Re: How many gum layers (Re: ferri sesquichlorati)
Disclaimer: Can´t keep up with the speed an with of this debate, but had
mostly written this, so...
To me what you write sounds like a mixture of the two approaches I
mentioned, which incidentally is exactly what I wanted to hear :-)
Thought that this probably would be the approach that utilised all options
in terms of creative printing (as opposed to making copies). But have not
seen a "formal" description of it.
The methods, as described in one of the books I have, assumes normal
negatives (that is "normal" as in grade 2 silver paper). I don't think that
is particularly important as one obviously can adapt things quite a lot.
I have more or less only been printing greyscales, as in lamp-black,
Stouffer and gelatine, for the last couple of years. The way I express
things may have become a bit scaled sort of... :-)
On 10/24/06 11:32 PM, "Katharine Thayer" <firstname.lastname@example.org> wrote:
> Halvor, I've not seen either of these approaches, but neither of them
> makes much sense to me.
> I assume here we're talking about printing a negative that exceeds
> the short tonal range that gum is capable of in one printing.

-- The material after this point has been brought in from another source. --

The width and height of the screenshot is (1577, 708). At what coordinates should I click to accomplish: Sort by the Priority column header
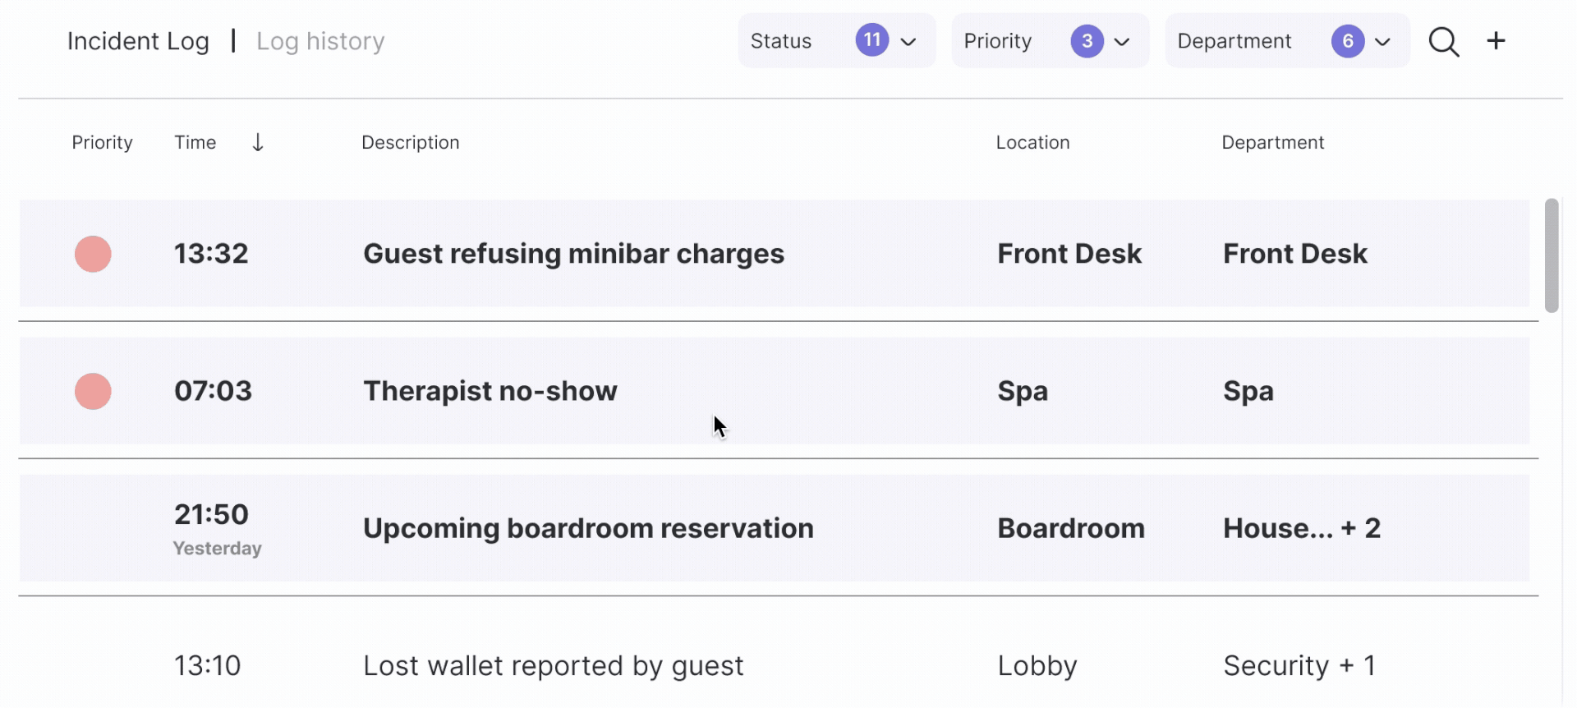coord(102,143)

> The usual recommendation is multiple printings using more pigment and
> less exposure for the shadows, and less pigment and more exposure for
> the highlights. This works well for me. (I don't think it matters
> what order you do it in. I like to lay in the highlights and
> midtones first, with a less-pigmented emulsion and a longish
> exposure, and then put in the shadows with more pigment and less
> exposure. But I can imagine someone wanting to put in the darks
> first (easier registration, for one thing) and the lights second; I
> don't think it makes any difference.)
> Then there's a school of thought that says you should make a contact
> negative that brings the tonal scale of the original negative down to
> the short range of gum, but that's never made sense to me because
> you lose so much of the subtlety when you do that; I prefer to print
> all the tones in the original negative. So far, the only way I've
> ever seen to get subtle tonal gradation throughout a long tonal
> scale (with the one exception of Marek's back-printed flowers) is
> multiple printing, as described above.